Making and Breaking the Rules
This subjectivity extends across the craft of compositing - while it’s highly technical and involves an understanding of how forces like light and gravity interact with objects, compositors don’t have to be slaves to reality. Sometimes unrealism is much more fun and relevant to the project. But, again, knowing when to let loose is something that comes with experience.
Michael Baker at Framestore says, “I think knowing when to get creative and break the rules is a bit is of a challenge in itself. In compositing we can get very hung up on 'does it look real?' or 'would that really happen?' that we often miss opportunities to just make it look cool! I don't mind deviating a little bit from the real world if it gives the shot a great moment and the struggle is finding where you can make that impact in a shot you've been staring at for a month.”
The Joy of the Journey
Speaking to compositors and VFX supervisors, it’s clear that it’s the challenges that keeps the work fresh and creatively satisfying. Beyond those challenges outlined above, there are a whole host of other fascinating puzzles that can crop up for compositors - and it’s that variety and novelty that excites them.
“It ranges from project to project, which is what keeps things interesting!” says Joe Tang at Absolute. “Sometimes you can be using your creativity to elevate or enhance a scene aesthetically by comping 3D or 2D elements. Other times, it’s about using creative thinking to problem solve in order to bring assets together! It’s never the same, but it’s always fun.”
“Each shot is a different challenge,” agrees Liciani Vargas. “Sometimes our goal will be to create something completely surreal and magical, while in other cases it will be to recreate a real event, person or animal. Therefore, for each type of scene, a different technical and artistic approach will be required.”
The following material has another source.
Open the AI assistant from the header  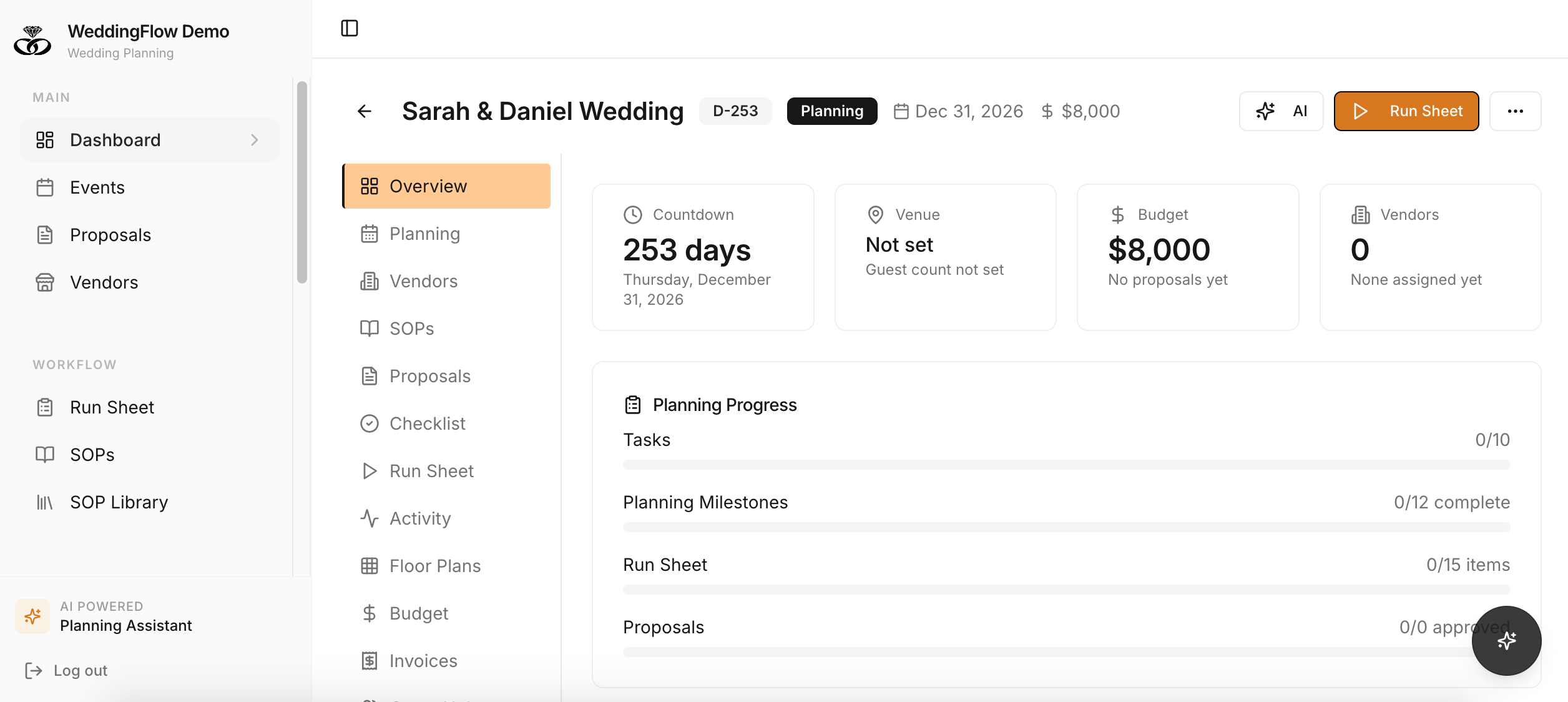(1281, 111)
Duncan Malcolm reflects that the most satisfying challenges to work on are those where he gets to work closely with the director to bring wild and difficult scenes to life - rather than being brought in last minute to rescue a job and ‘fix it in post’.
“For years I spent many a long day working through projects that arrived in my Flame suite and it was a great sense of achievement to get people out of creative trouble, to crunch together interesting images from what was there - sometimes building a forgotten shot from nothing. This still can happen, but nowadays I find the most interesting part of my job is working with directors to plan the shots ahead of time, then bringing the shots through the whole process to the end,” he says. “Without the pre-planning and early chats, it's easy to spend all the time we have fixing stuff instead of improving or adding extra value to the screen. The pre-planning part lets us know what we need to build ahead of time, what we need to shoot and helping producers know what we don't need them to spend their shoot time doing.
“The short answer is that experiencing the whole journey is the most interesting and creative part of compositing.”